It has been a while since the markets have had a meaningful correction. Over the last 3 years the only meaningful pull back was last fall when the S&P 500 dropped from 2.011 to 1,862; a little over 7% decline.
Most Money Managers would welcome a nice pull back so they could invest a few more dollars into their most favorite companies. They would love to pick up a bargain. As volatility returns to the market; as it most certainly will, there are 7 things investors should remember:
1) Stick with your long-term plan (Short-term market fluctuations should not be a concern when you have a sound financial plan.
2) Look beyond today’s markets (No one can predict what the market will do or when, so think of it as a store-prices increase when demand is high and drops when demand is low. The long-term trend is upward).
3) Don’t let media headlines distract you from your plan (The media focuses on “Now” and not the long-term).
4) Avoid chasing the latest trends (Jumping from one investment to another can hurt your long-term performance).

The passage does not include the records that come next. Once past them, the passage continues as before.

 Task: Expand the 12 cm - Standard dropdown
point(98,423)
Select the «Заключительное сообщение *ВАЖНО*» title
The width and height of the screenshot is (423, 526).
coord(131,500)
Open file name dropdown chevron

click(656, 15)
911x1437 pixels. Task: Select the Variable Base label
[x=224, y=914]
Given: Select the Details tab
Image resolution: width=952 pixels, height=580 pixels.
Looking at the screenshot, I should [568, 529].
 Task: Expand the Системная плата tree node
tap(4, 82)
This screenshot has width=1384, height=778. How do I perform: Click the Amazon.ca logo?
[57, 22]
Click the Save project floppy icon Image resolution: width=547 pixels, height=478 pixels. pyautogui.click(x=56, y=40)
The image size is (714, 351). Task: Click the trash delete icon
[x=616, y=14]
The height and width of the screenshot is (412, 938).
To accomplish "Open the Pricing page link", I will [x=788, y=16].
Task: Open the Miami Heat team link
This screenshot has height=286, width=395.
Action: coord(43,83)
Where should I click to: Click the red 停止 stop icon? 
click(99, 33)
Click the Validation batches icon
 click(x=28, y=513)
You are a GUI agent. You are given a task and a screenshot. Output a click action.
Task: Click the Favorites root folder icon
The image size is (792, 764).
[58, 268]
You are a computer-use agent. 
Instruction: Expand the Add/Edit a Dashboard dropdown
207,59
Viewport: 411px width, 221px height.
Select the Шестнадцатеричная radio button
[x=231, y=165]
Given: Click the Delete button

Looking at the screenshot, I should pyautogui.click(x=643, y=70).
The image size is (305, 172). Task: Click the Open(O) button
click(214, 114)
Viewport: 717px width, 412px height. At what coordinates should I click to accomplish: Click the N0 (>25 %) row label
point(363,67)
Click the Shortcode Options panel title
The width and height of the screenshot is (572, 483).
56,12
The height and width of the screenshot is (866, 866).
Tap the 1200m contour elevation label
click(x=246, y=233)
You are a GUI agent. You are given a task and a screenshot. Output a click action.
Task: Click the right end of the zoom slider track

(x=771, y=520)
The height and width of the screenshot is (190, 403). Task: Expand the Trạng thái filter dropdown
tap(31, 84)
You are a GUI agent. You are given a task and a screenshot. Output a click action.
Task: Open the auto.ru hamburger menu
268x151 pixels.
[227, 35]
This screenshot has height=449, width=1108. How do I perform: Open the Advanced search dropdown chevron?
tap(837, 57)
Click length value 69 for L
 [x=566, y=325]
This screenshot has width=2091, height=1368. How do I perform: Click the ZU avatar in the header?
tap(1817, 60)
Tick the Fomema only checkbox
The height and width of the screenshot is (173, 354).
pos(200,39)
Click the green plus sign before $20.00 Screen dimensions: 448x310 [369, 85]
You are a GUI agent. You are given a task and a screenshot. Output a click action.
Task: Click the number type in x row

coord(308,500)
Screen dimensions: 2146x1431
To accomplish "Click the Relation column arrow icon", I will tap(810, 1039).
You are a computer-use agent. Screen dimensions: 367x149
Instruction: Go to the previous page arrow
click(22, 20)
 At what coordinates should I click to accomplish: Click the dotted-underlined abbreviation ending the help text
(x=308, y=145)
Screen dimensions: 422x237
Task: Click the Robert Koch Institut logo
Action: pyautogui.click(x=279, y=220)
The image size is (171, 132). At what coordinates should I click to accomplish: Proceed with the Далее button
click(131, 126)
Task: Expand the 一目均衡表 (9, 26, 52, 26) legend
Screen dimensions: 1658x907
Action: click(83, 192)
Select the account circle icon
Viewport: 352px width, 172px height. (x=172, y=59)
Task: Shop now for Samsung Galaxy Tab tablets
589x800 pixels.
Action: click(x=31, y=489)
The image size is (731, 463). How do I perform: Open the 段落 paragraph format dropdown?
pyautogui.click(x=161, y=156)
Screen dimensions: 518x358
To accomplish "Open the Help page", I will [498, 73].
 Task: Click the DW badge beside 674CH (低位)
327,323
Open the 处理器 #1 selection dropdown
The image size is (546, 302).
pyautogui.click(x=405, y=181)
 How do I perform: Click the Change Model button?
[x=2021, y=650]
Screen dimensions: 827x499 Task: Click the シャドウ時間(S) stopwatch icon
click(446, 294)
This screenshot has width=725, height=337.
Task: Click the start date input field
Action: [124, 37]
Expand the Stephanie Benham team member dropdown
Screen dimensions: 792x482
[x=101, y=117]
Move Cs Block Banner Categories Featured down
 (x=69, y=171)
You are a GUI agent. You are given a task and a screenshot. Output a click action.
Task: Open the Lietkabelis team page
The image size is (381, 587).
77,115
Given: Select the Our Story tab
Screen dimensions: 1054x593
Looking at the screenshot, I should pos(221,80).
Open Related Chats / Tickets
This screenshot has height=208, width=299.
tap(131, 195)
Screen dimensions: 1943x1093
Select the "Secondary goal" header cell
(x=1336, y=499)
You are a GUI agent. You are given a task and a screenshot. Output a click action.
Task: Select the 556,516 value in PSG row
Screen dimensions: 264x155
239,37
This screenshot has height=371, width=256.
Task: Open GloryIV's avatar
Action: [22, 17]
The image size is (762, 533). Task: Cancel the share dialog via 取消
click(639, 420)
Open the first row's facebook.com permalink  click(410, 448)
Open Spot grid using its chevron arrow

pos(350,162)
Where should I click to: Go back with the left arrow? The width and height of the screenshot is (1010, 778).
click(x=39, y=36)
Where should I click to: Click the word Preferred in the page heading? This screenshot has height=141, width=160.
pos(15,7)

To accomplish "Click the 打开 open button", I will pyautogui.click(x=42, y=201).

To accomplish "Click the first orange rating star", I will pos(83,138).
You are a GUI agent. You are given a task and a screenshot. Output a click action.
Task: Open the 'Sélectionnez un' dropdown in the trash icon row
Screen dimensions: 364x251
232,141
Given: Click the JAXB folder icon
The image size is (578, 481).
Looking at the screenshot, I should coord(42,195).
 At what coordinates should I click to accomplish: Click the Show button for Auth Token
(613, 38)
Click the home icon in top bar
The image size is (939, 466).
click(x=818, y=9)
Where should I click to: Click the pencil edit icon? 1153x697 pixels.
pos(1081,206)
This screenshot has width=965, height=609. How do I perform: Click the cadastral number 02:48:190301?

5) Accredited professionals are the best managers (Your portfolio is diversified among a number of investments, and managed by highly qualified portfolio managers).
6) If your objectives have not changed, neither should your investments (The investments in your portfolio were chosen because they were compatible with your long-term goals).
7) Volatility is the friend of the long-term investor (Market will offer up great bargains from time to time allowing a portfolio manager to add to some of his best investment to create a great long-term return).
So, again as volatility returns, remember your goals, and don’t let short-term events cause you to disrupt your long-term plans.